__About this task__:
Please retype every record exactly as it appears, omitting the pictures.

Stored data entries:
☆ ☆ ☆ ☆ ☆

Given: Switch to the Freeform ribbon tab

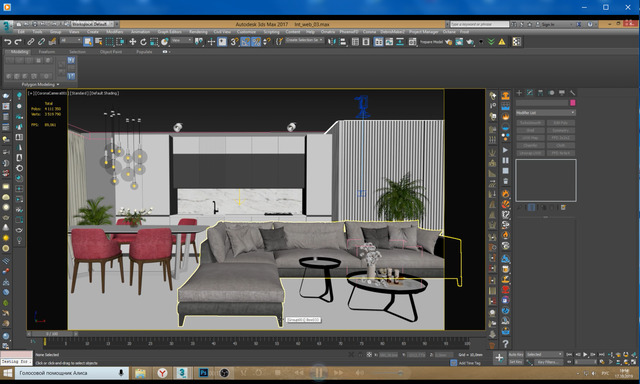Looking at the screenshot, I should [47, 52].
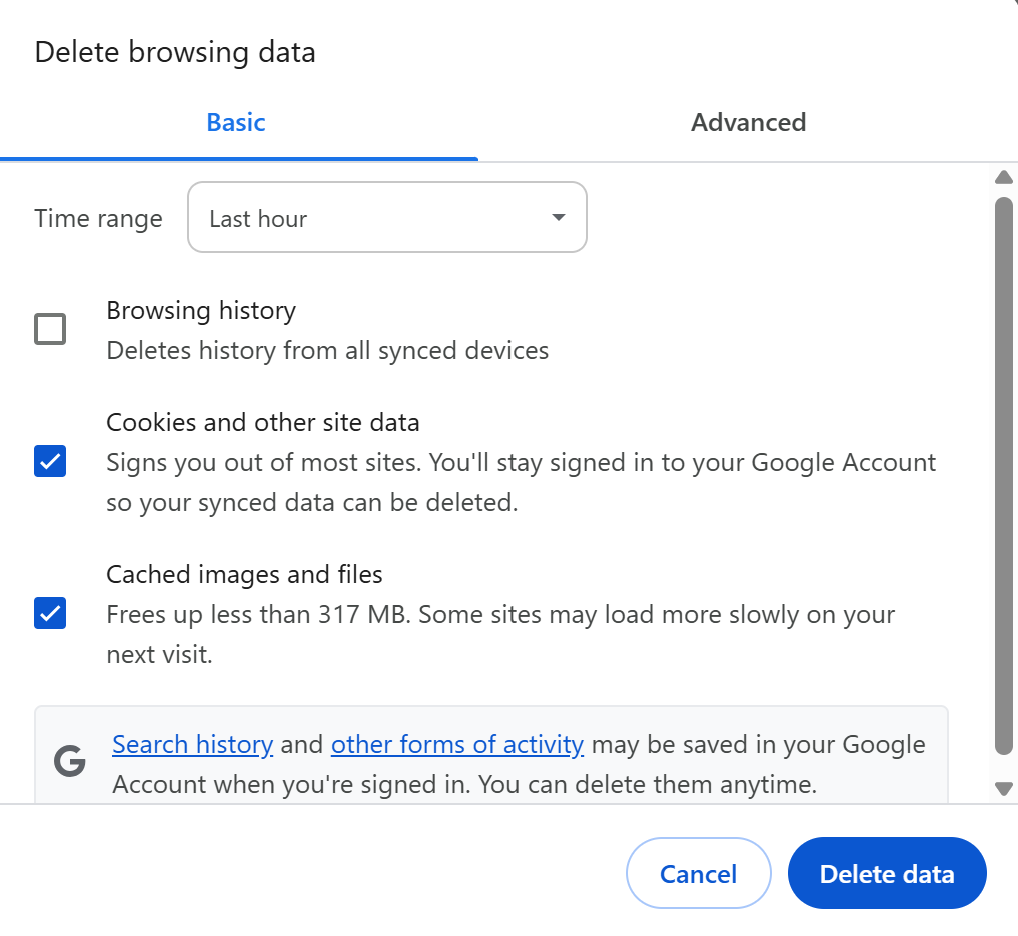Click the Google G logo icon
The image size is (1018, 936).
[x=70, y=762]
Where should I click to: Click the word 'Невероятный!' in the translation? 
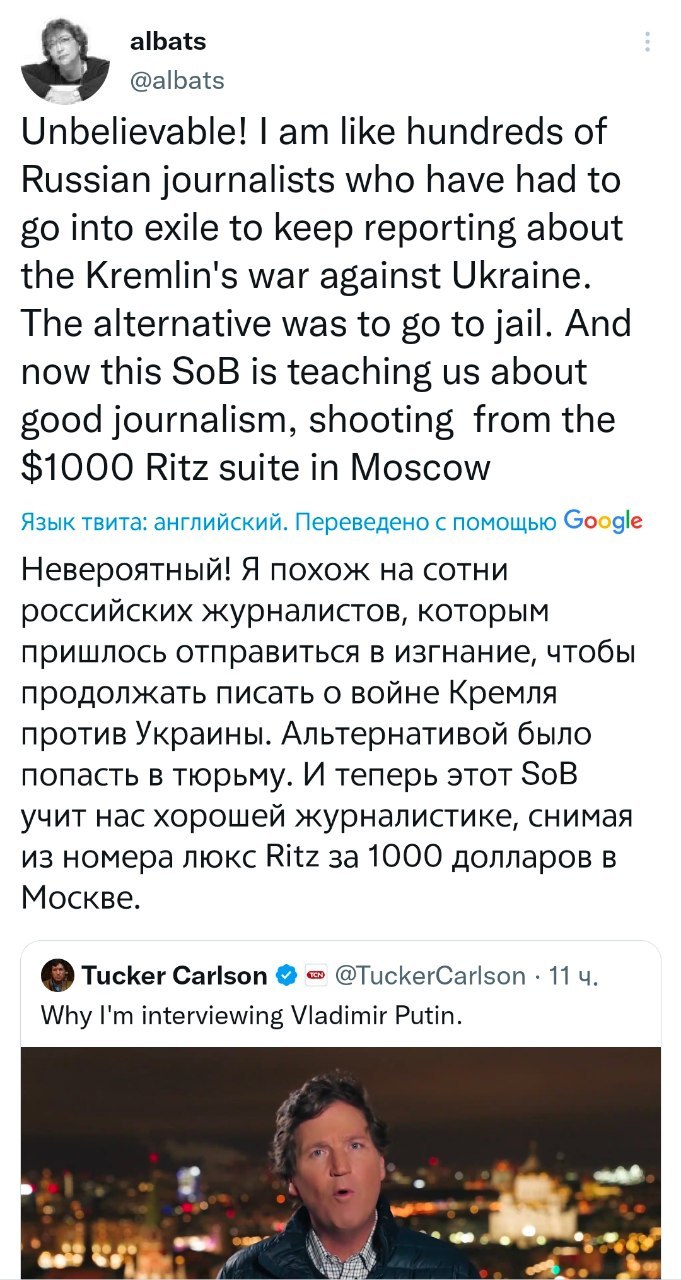click(128, 569)
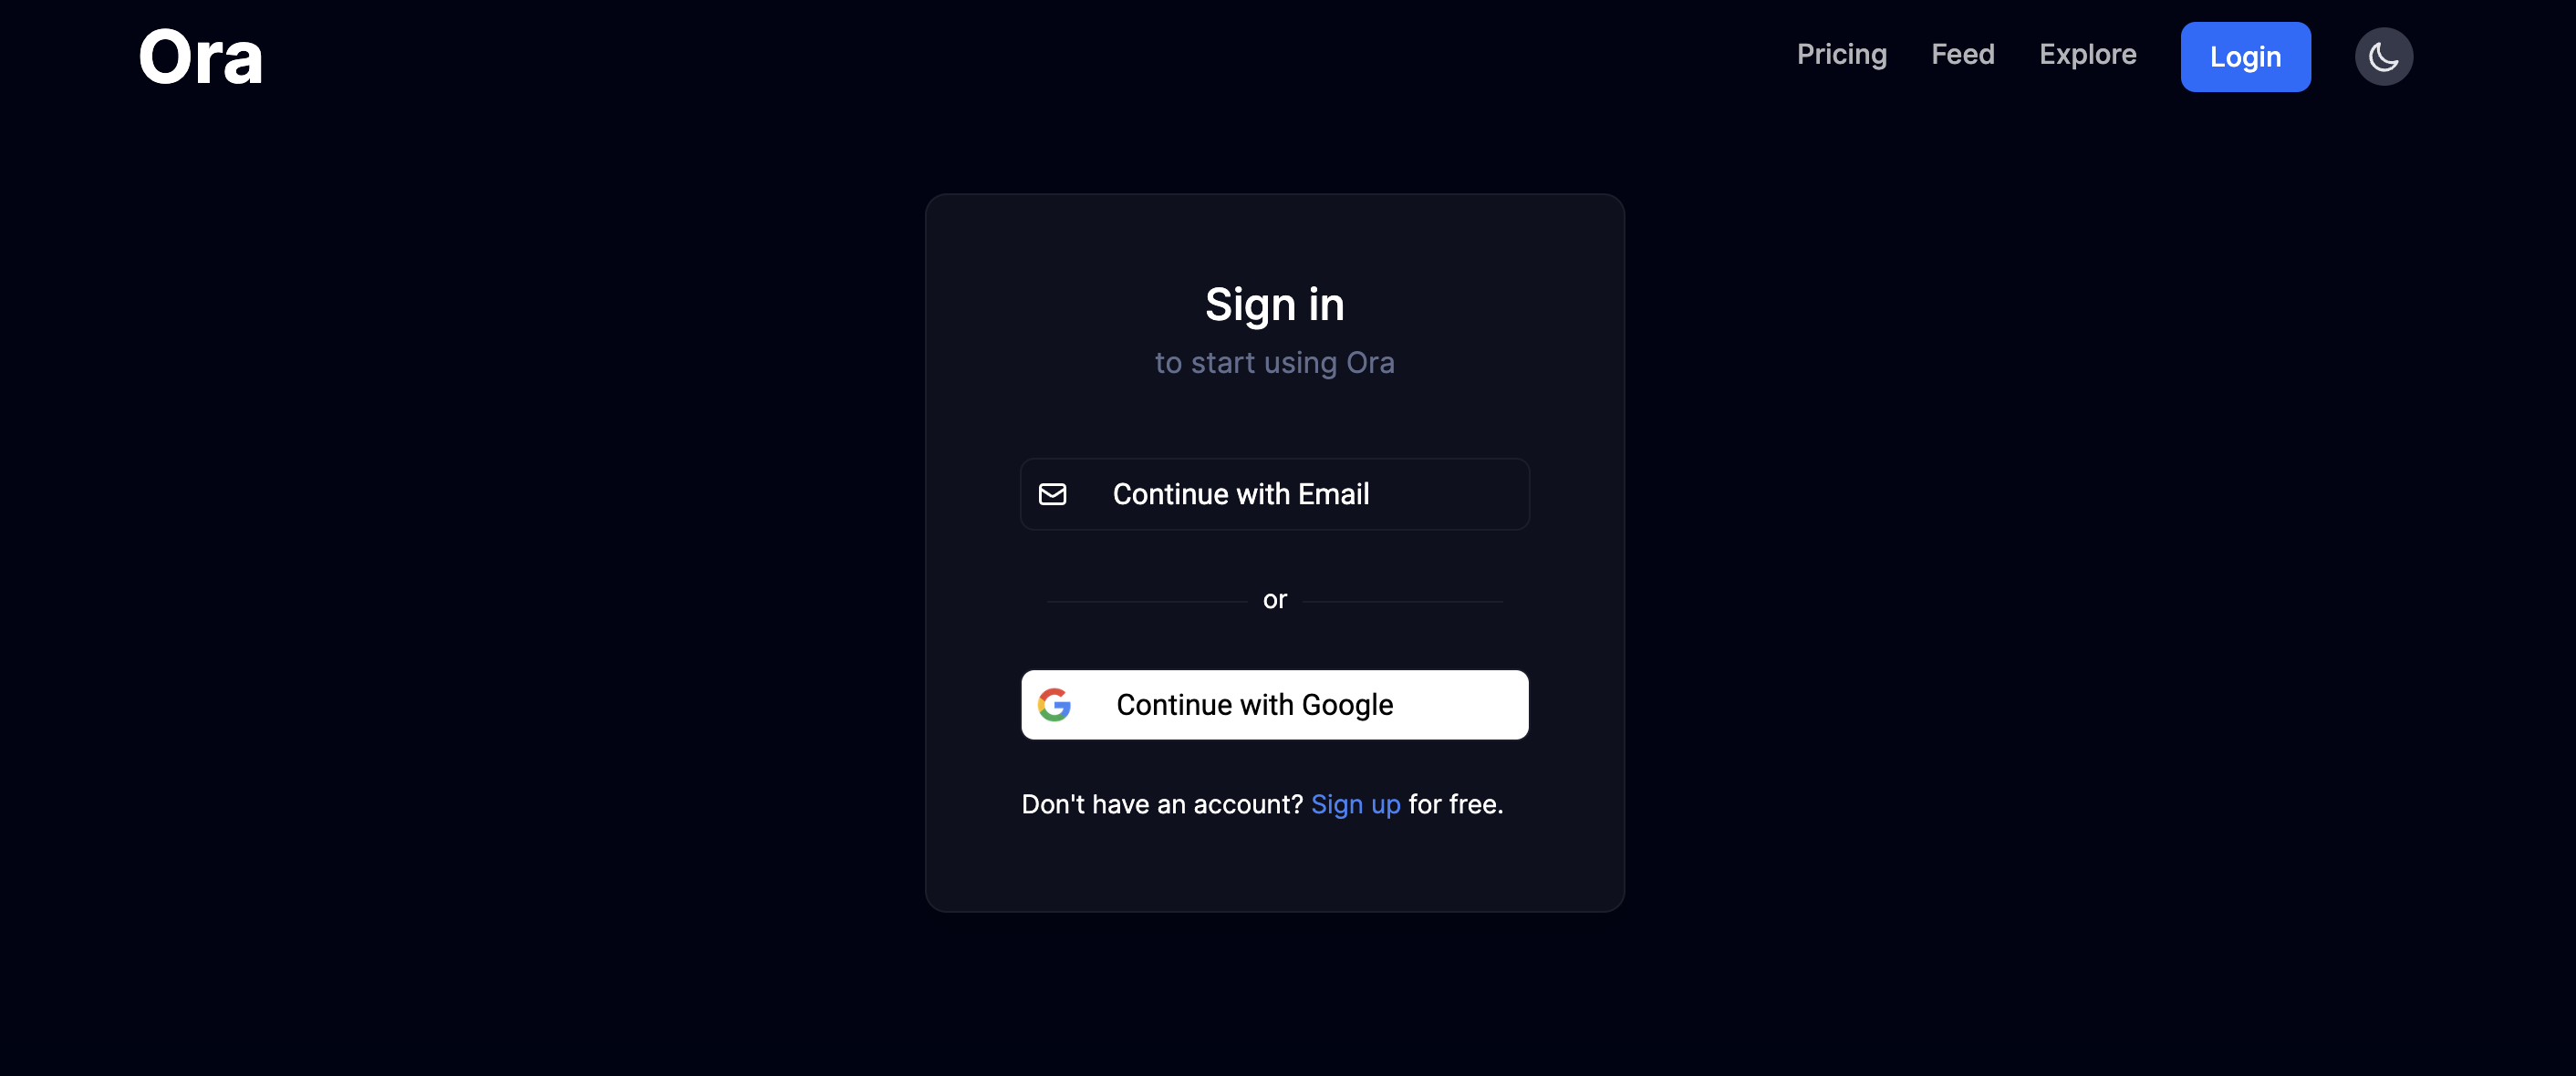Expand the Explore section dropdown
The width and height of the screenshot is (2576, 1076).
2088,54
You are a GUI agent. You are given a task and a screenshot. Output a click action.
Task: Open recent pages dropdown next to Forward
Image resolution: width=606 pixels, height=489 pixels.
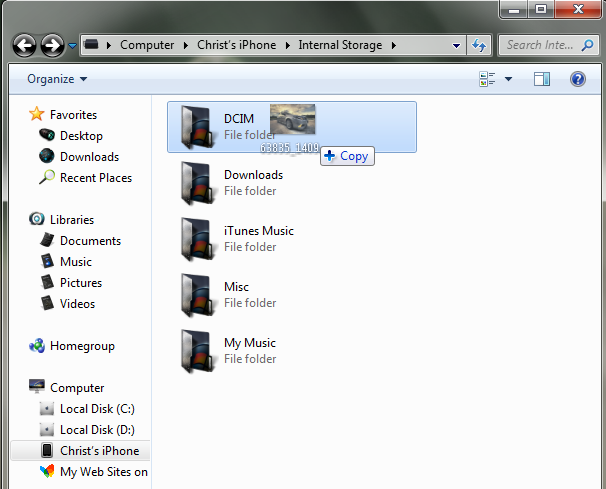tap(72, 46)
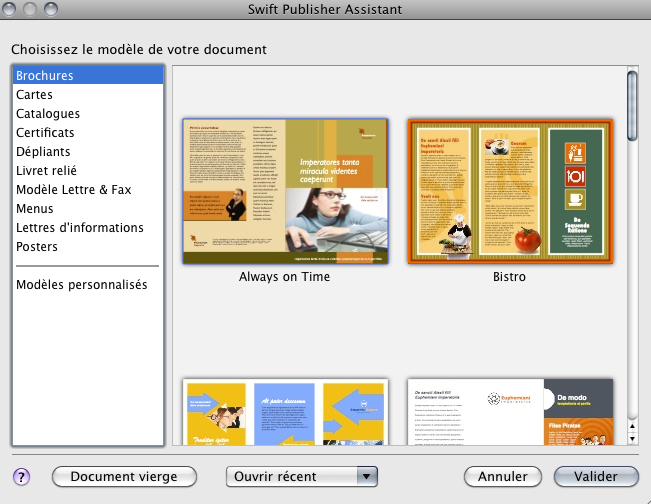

☆ ☆ ☆ ☆ ☆

__Response__:
Given: Switch to the Freeform ribbon tab

Looking at the screenshot, I should [47, 52].
Click the Google G logo icon
The image size is (1018, 936).
[x=70, y=762]
Where should I click to: Click the word 'Невероятный!' in the translation? 
click(128, 569)
Expand the Explore section dropdown
The width and height of the screenshot is (2576, 1076).
2088,54
You are a GUI agent. You are given a task and a screenshot. Output a click action.
Task: Open recent pages dropdown next to Forward
Image resolution: width=606 pixels, height=489 pixels.
tap(72, 46)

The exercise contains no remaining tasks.